> **Extract to read**
════════════════════
The Rotary club of Jerrabomberra checkpoint at the National Arboretum, (roughly halfway on the 24km route).
New In 2023
Continuing the Peace Torch Journey
When the Sri Chinmoy Peace Run from Brisbane to Canberra ended on March 13, we organised for a Ngunnawal runner to carry the Peace Torch from the finish of the peace run to the opening ceremony of the Aussie Peace Walk.
On the first day of the Aussie Peace Walk, many walkers and volunteers continued the peace torch journey.
A New 21km Option
Besides the feature 21km Saturday walk, we offered participants an option of doing the second 21km of the marathon as an alternative.
This meant participants had an opportunity of keeping their marathoning friends company in the second half of their event.
Five Charity Partners
Instead of raising funds for only one charitable project, as we had done in 2021 and 2022, we introduced four more charities for participants to support.
One thing all five had in common is that they all support the health and wellbeing of the worlds’ youth.
One of our volunteers holding the Sri Chinmoy Peace Torch as it made its journey around the 11km course.
The first checkpoint of the sunday 24km walk.
Welcoming our International Participants
2023 was a special year for the Aussie Peace Walk. We welcomed participants from Germany, Switzerland, the USA, Belgium, Denmark and Luxenberg, the Netherlands, the United Kingdom, Ireland, Japan, Norway and New Zealand as well as our interstate visitors from Victoria, NSW, Queensland and South Australia.
We paid more attention to briefing walkers before each event in 2023, particularly as we had many European participants who would instinctively look the wrong way before crossing roads.
Our biggest international team was the 18 member Team DanLux from Denmark & Luxembourg. The Netherlands team of 14 also made an impact as did the 10 participants from Germany.
The new passport design made it easier for volunteers and walkers to ensure passports were correctly stamped at each checkpoint.
The sole Japanese participant was very pleased to represent his country and get a 2023 Aussie Peace Walk medal.
- 7km Walkers 13.6% 13.6%
- 11 & 12 km Walkers 23.5% 23.5%
- 21km Walkers 38.96% 38.96%
- 24km Walkers 46.43% 46.43%
- Marathon Walkers 14.94% 14.94%
- Walked on both days 74.03% 74.03%
Most Popular Walks
Wonderful to see that 74% of participants completed walks on both days. Our aim has always been to encourage more people to challenge themselves and also walk on the second day. This compares with only 55% in our first Aussie Peace Walk in 2021.
════════════════════
> **The data**
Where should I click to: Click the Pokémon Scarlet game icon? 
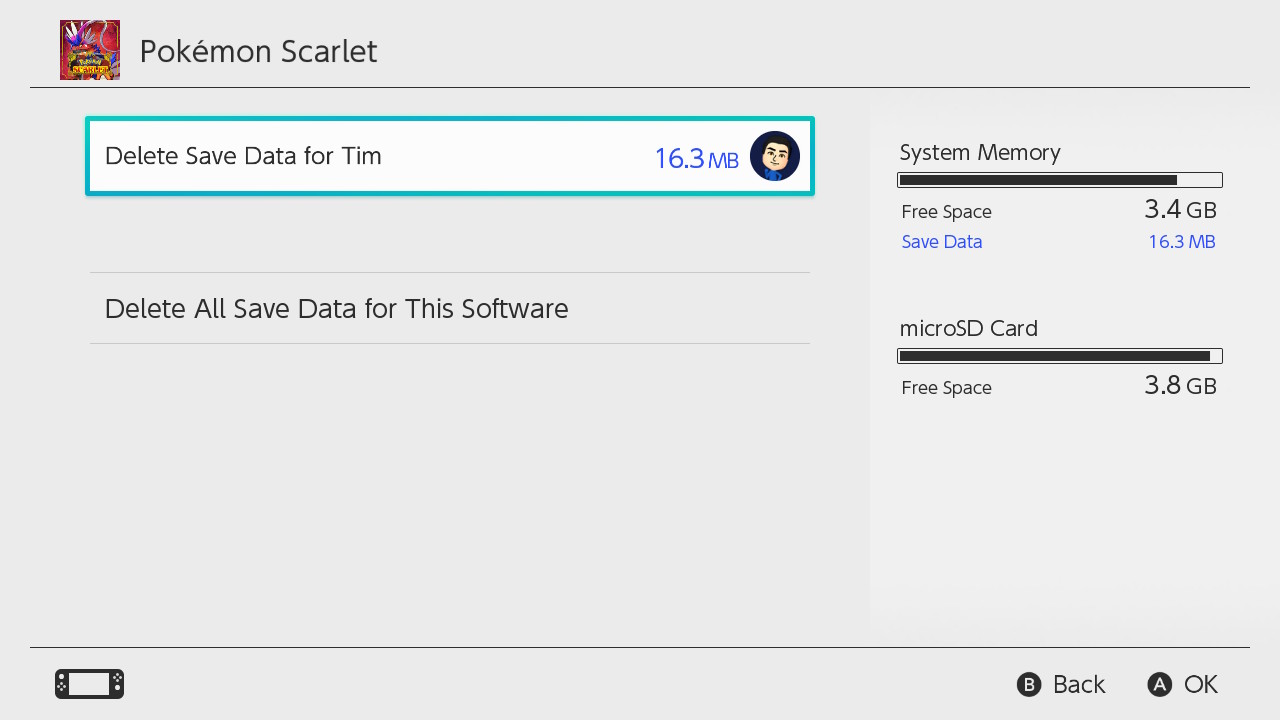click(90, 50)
════════════════════
> **Tasks to perform**
A: Print the part of the Aussie Peace Walk text between "One of our volunteers" and "participants from Germany.", inclusive.
B: Proceed with the Aussie Peace Walk text from where it ends.
The listing comes from a different source than the Aussie Peace Walk text.

> **List of answers**
A:
One of our volunteers holding the Sri Chinmoy Peace Torch as it made its journey around the 11km course.
The first checkpoint of the sunday 24km walk.
Welcoming our International Participants
2023 was a special year for the Aussie Peace Walk. We welcomed participants from Germany, Switzerland, the USA, Belgium, Denmark and Luxenberg, the Netherlands, the United Kingdom, Ireland, Japan, Norway and New Zealand as well as our interstate visitors from Victoria, NSW, Queensland and South Australia.
We paid more attention to briefing walkers before each event in 2023, particularly as we had many European participants who would instinctively look the wrong way before crossing roads.
Our biggest international team was the 18 member Team DanLux from Denmark & Luxembourg. The Netherlands team of 14 also made an impact as did the 10 participants from Germany.

B:
Because of the addition of international participants, the percentage of walkers on the longer routes increased significantly. The 38.96% on the 21km compares to only 22.8% in 2021 and the 14.9% of walkers in the marathon was up from only 6.7% in 2021.
Logically, the percentage of people entering the shorter routes reduced considerably. Only 13.6% entered the 7km in 2023, compared with 32.5% in 2021.
Volunteers stamp event passports as walkers passed each checkpiont.
Participants on the Sunday 7 and 12km routes head into bushland only a short distance from the centre of the city.
Some things Changed and Some Remained the Same
We changed some routes to make road crossings safer. This shortened the Saturday 12km of previous years to an 11km. We also redesigned event passports to make it easier for participants and walkers to see exactly where the stamps go.
Passports got a separate page for chronological checkpoint stamps and were enhanced by the addition of QR codes to provide more information about each area participants walked through.
Ringing the Peace Bell
The first checkpoint is at the Canberra Rotary World Peace Bell, where all participants have the oportunity to have their photo taken ringing the bell.
We love this photo of father and son striking the Peace Bell together.
A Rainy Saturday
The marathon got off to a dry start at 7:30 am but by 8 am a downpour hit the city. All events had some rain, with the marathon, 21km and 11km coping it the hardest.
Fun and Friendship
Despite the rain, spirits were high and young and old had a great time walking around the city.
Many had an oportunity to carry the Sri Chinmoy Peace Torch on Saturday.